Quoted text:
-.-.-

Tag: WWI

Tolkien (Movie 2019)

Tolkien_film_promotional_poster3 Stars

I had high hopes seeing this movie about the famous author but came away somewhat disappointed in the outcome. It has its good parts, drawn out boring parts, undeniable heartfelt parts, but also horrific parts. It focuses on the young life of Tolkien from boyhood to young adult, ending with the time he wrote Hobbit.

The movie, I think, makes the mistake of too many flashbacks from the present to past, leaving you dizzy in the changes. It begins with Tolkien in the trenches suffering from trench fever, desperately attempting to find a friend (one of the three he has a “fellowship” with from boyhood) serving during WWI.  What he sees around him are the hallucinations of his mind, that often correspond to his future stories – fire breathing dragons, death riding a horse, spirits of black whirling over the dead carnage. The scenes from the trenches are horrific to say the least, with pools of blood and dead young men strewn across the battlefield. If the director wanted to make the point of the horrors of WWI, he did so to the point I moaned at many of the scenes.

-.-.-

Given material:
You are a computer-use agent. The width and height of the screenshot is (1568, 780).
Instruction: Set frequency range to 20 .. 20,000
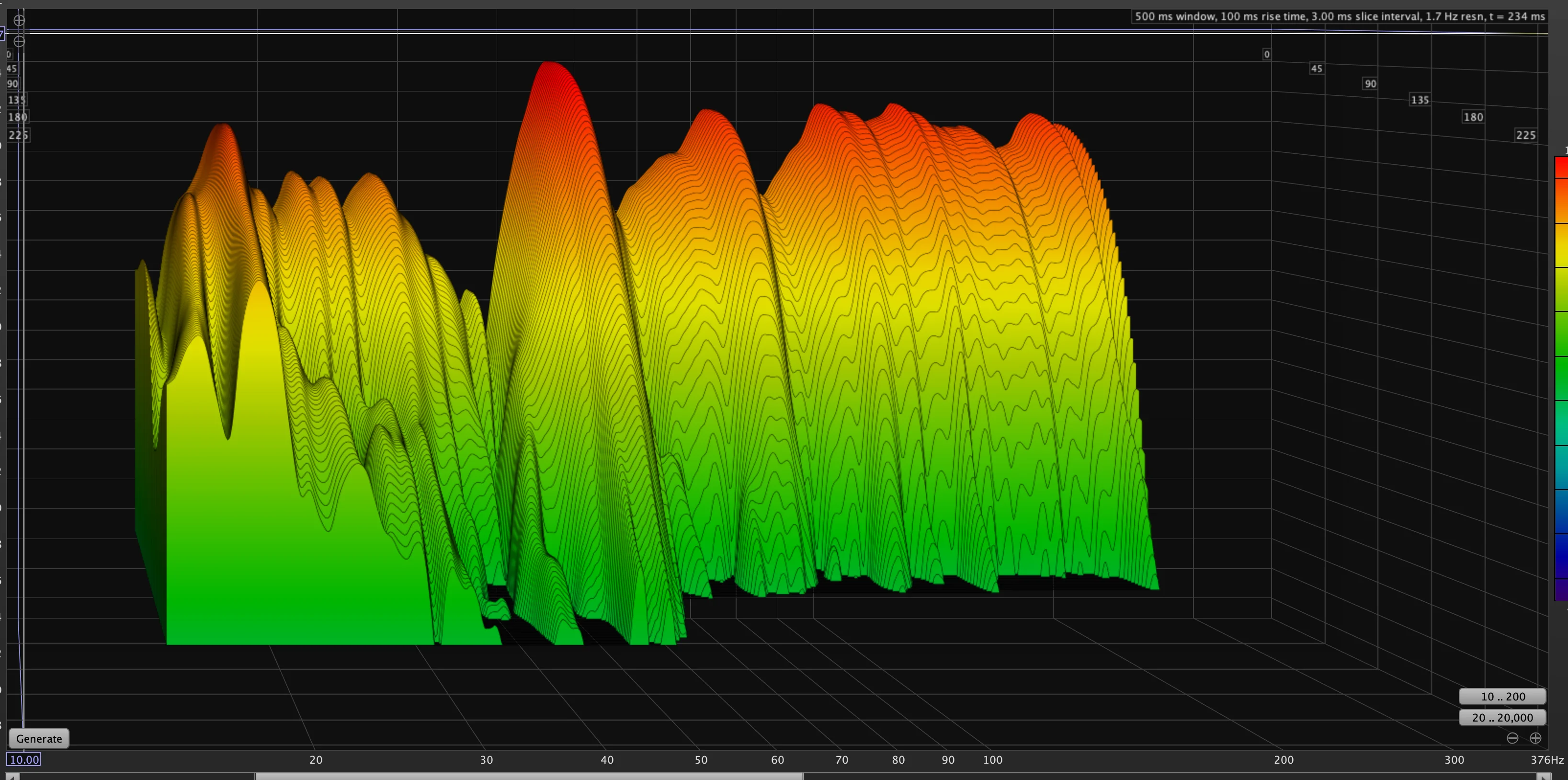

-.-.-

Exercise:
According to the Tolkien movie review, what illness does Tolkien suffer from in the trenches at the start of the film? The material has no connection to the Tolkien movie review.

Expected answer:
Trench fever.